=== Begin Enclosure ===

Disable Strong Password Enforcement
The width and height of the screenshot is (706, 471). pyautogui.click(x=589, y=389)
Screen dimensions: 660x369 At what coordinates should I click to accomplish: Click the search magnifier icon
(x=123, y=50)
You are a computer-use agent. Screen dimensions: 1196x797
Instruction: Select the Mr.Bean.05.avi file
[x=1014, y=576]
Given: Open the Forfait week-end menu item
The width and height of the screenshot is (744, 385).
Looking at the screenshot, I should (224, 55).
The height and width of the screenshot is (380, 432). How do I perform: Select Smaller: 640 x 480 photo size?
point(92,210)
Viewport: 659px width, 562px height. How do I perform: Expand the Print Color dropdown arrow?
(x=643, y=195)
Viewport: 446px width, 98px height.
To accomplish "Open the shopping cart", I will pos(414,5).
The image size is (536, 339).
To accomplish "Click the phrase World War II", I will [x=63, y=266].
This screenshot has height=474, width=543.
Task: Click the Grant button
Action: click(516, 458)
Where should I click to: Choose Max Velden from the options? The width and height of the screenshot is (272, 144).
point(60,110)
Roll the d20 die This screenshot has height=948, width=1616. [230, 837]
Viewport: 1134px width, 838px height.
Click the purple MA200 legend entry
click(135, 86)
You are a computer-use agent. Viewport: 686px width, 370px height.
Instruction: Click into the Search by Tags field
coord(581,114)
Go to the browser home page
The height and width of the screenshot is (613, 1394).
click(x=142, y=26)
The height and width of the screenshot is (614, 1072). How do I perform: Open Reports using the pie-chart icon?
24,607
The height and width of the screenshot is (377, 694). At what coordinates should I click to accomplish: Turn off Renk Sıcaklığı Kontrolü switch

=== End Enclosure ===

## Task statement
Could you write out, exactly as they stand, only the lines above that begin at the line with "Screen dimensions: 660x369" and stop after the line with "Given: Open the Forfait week-end menu item"?

## The answer
Screen dimensions: 660x369 At what coordinates should I click to accomplish: Click the search magnifier icon
(x=123, y=50)
You are a computer-use agent. Screen dimensions: 1196x797
Instruction: Select the Mr.Bean.05.avi file
[x=1014, y=576]
Given: Open the Forfait week-end menu item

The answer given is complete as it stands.